Pregnancy: Lenalidomide may cause fetal harm when administered during pregnancy. Limb abnormalities were observed in animal studies (monkeys) during organogenesis at all tested doses. Due to these findings and its similarity to thalidomide (a known teratogen), Lenalidomide is contraindicated in pregnant women. If pregnancy occurs during treatment, the patient should be informed of the potential risk to the fetus.

Severe Hypersensitivity Reactions: Lenalidomide is contraindicated in patients with a history of severe hypersensitivity reactions.

Embryo-fetal toxicity, hematologic toxicity, venous and arterial thromboembolism, increased mortality in patients with CLL, secondary primary malignancies, hepatotoxicity, severe cutaneous reactions, tumor lysis syndrome, tumor flare reactions, impaired stem cell mobilization, thyroid disorders, early mortality in patients with MCL, and hypersensitivity reactions have been reported. Severe hypersensitivity reactions such as angioedema, Stevens-Johnson syndrome, and toxic epidermal necrolysis may occur; therefore, Lenalidomide is contraindicated in patients with known hypersensitivity.

Based on its mechanism of action, Lenalidomide can cause embryo-fetal harm and is contraindicated during pregnancy. There is no available information on its presence in human milk, its effects on the breastfed infant, or on milk production. Because many drugs are excreted in human milk and due to the potential for adverse effects in breastfed infants, women should be advised not to breastfeed during treatment with Lenalidomide.

Lenalidomide REMS Program: Because of the risk of embryo-fetal toxicity, Lenalidomide is available only through a restricted program called the Lenalidomide REMS (Risk Evaluation and Mitigation Strategy). Requirements include:

• Prescribers must be certified and comply with REMS requirements.
• Patients must be enrolled and meet all conditions of the REMS program.
• Female patients of reproductive potential must comply with pregnancy testing and contraception requirements.
• Pharmacies must be certified and dispense only to authorized patients.

Hematologic Toxicity: Lenalidomide may cause significant neutropenia and thrombocytopenia.

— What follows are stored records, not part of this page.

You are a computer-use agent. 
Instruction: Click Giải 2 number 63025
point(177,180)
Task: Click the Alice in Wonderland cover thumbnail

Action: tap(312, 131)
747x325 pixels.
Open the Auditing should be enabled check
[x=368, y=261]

Monitor patients with neutropenia for signs of infection, and thrombocytopenia for bleeding. Dose interruption and/or reduction may be required.

Venous and Arterial Thromboembolism: Increased risk of deep vein thrombosis (DVT), pulmonary embolism (PE), myocardial infarction, and stroke has been reported. Thromboprophylaxis is recommended based on individual risk assessment.

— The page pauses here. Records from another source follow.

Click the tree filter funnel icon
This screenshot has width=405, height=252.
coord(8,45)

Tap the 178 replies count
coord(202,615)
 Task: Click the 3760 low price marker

Increased Mortality in Patients with CLL: Lenalidomide is not recommended for use in patients with chronic lymphocytic leukemia (CLL) outside controlled clinical trials.

Second Primary Malignancies: Monitor patients for the development of secondary malignancies. Consider the benefit-risk profile before treatment.

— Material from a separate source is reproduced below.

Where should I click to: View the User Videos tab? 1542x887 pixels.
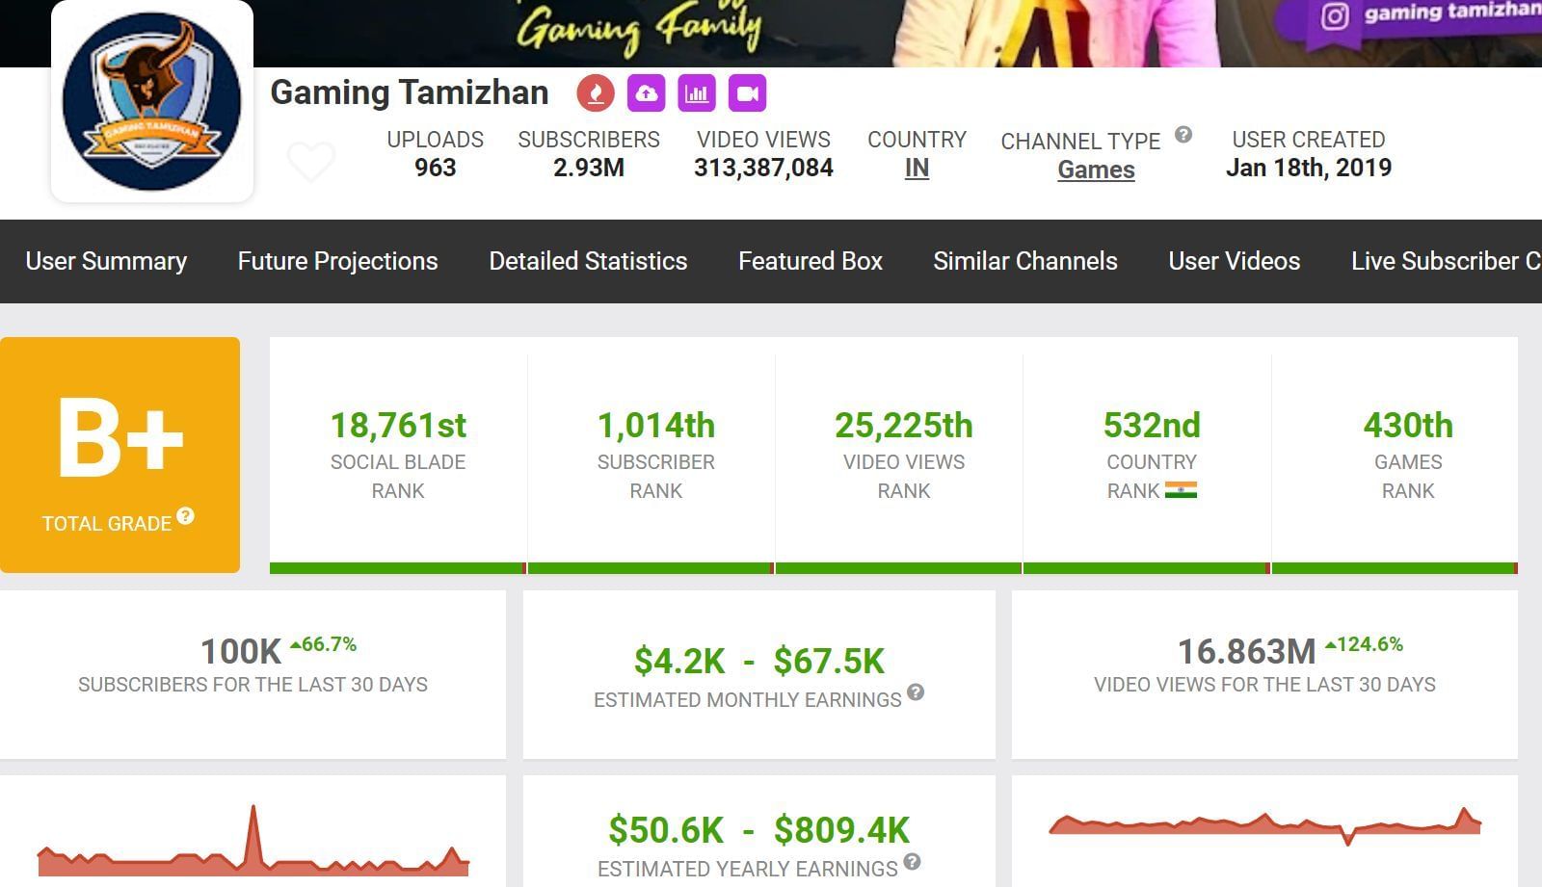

Increased Mortality with Pembrolizumab Combination: Increased mortality has been observed when Lenalidomide is used with pembrolizumab; such combinations are not recommended outside clinical trials.

Hepatotoxicity: Liver injury has been reported, including fatal cases. Monitor liver function regularly and discontinue if severe abnormalities occur.

Severe Cutaneous Reactions: Serious skin reactions including Stevens-Johnson syndrome (SJS), toxic epidermal necrolysis (TEN), and DRESS may occur. Discontinue permanently if these reactions develop.

Tumor Lysis Syndrome: Monitor patients at risk and take appropriate preventive measures.

Tumor Flare Reaction: Symptoms may include lymph node swelling, fever, rash, and bone pain. Manage appropriately and consider temporary interruption if severe.

Impaired Stem Cell Mobilization: Lenalidomide may reduce the ability to collect stem cells. Consider early stem cell collection in eligible patients.

Thyroid Disorders: Both hypothyroidism and hyperthyroidism have been reported. Monitor thyroid function before and during treatment.

Pediatric Use: The safety and effectiveness in pediatric patients have not been established.

There is no specific experience in the management of Lenalidomide overdose in patients with MM, MDS, or MCL.

Cytotoxic Chemotherapy

Store below 30°C in a dry place. Protect from light. Keep out of the reach of children.